- Crop Production: cover crops
- Education and Training: demonstration, extension, workshop
- Natural Resources/Environment: soil stabilization
- Soil Management: earthworms, organic matter, soil analysis, soil chemistry, soil quality/health
Soil health is defined by the Soil Health Partnership as “the continued capacity of a soil to function as a vital living ecosystem that sustains plants, animals and humans.” Management to improve soil health usually involves the incorporation of different sustainable agriculture methods like reduced tillage, cover cropping and crop rotation.
Over the last five years there has been an increase in soil health activities. Though awareness of soil health has increase among scientists, there is need to increase this knowledge among farmers related to how soil health can be measured and improved. Specifically, farmers have identified deficiencies in information on the benefits of soil health practices and how to measure them. Farmers have also indicated a need for locally specific information and many are uninformed about the financial and technical assistance available through NRCS programs.
In Tennessee, there has been uneven adoption of certain sustainable management practices for soil health. This project will focus on local needs identified by Extension agents and a stakeholder group to develop a teaching curriculum and soil health test kit for Extension agents and other local officials, and provide an opportunity for farmers and ranchers to identify the effects of certain management practices in their area through the establishment of demonstration sites.
Project objectives from proposal:
The goal of Soil SMaRTS program is to engage a representative of institutions (TSU, University of Tennessee, Tennessee Association of Conservation Districts, USDA-NRCS) to:
- Develop a soil health curriculum;
- Implement a hands-on train-the-trainer program;
- Establish demonstration areas.
One trainer workshop will be held in each of the three regions in Tennessee and participants will be provided with the curriculum and a soil health test kit and trained on its use in the field through live, hands-on demonstrations.
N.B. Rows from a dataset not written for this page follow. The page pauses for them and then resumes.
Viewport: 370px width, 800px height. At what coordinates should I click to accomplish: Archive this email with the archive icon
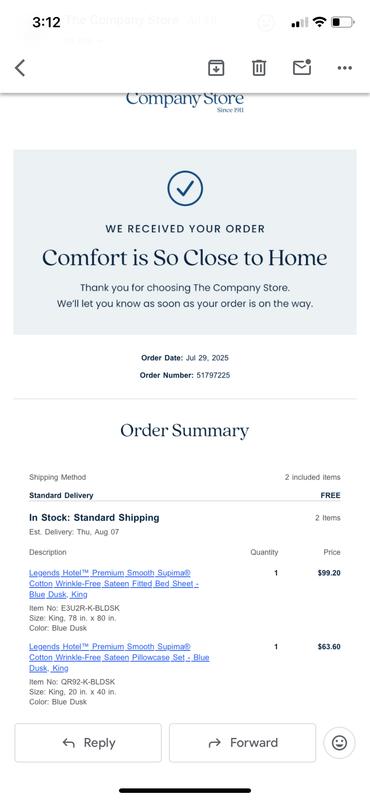[216, 67]
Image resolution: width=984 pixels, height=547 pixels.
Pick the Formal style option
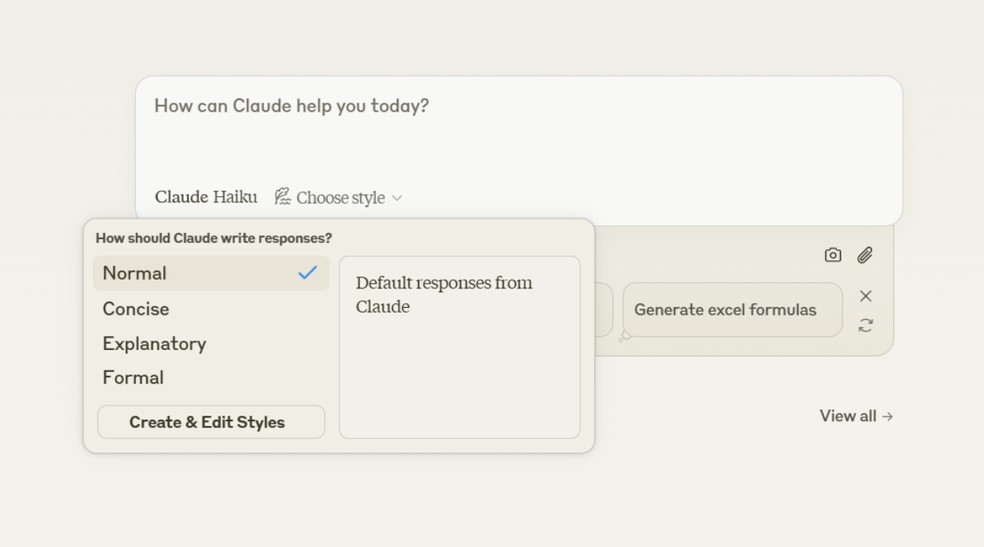133,377
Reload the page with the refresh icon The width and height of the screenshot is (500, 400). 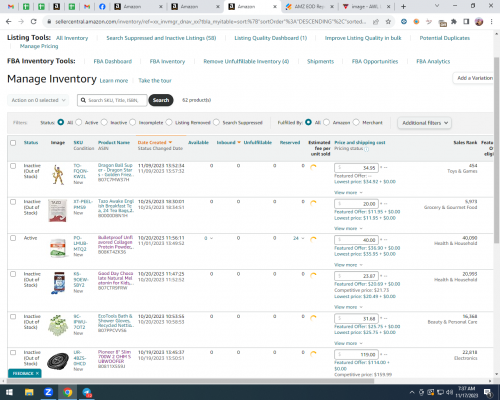click(x=33, y=22)
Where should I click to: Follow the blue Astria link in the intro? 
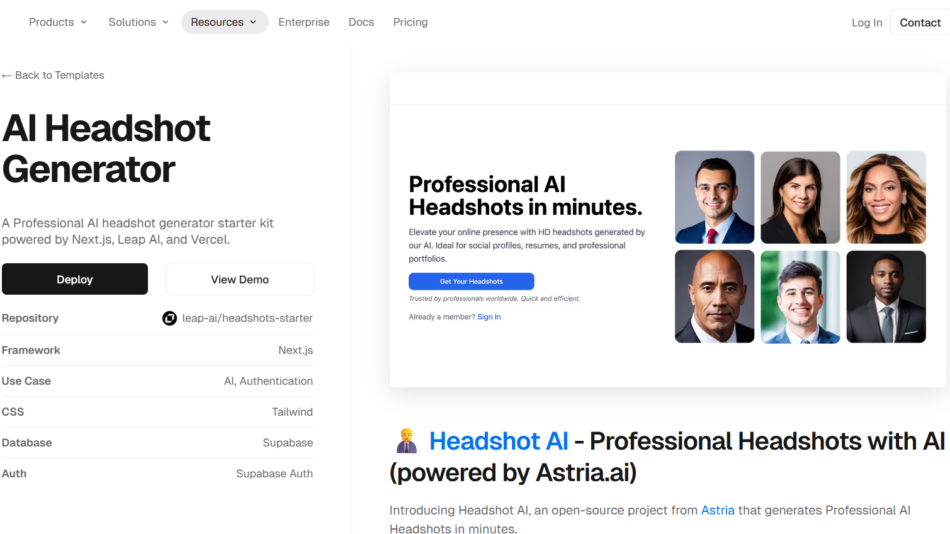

Objective 1: Establish a stakeholder advisory group consisting of agents and farmers to provide assistance in planning the overall structure of the curriculum.
Objective 2: Develop a curriculum, training manual and workshop plan for trainers to use as they train farmers.
Objective 3: Establish demonstration areas comparing soil health management practices.
Objective 4: Field test the curriculum and training manual through train-the-trainer workshops and initial questionnaires that focus on content knowledge, potential changes in practice and feedback from the workshop, hands-on activities and demonstration area.
Objective 5: Revise curriculum and workshop activities based on data collected during field testing to produce a final version of the program.
Objective 6: Upload or link revised final version of curriculum and training manual to TSU Cooperative Extension, TACS and SARE websites.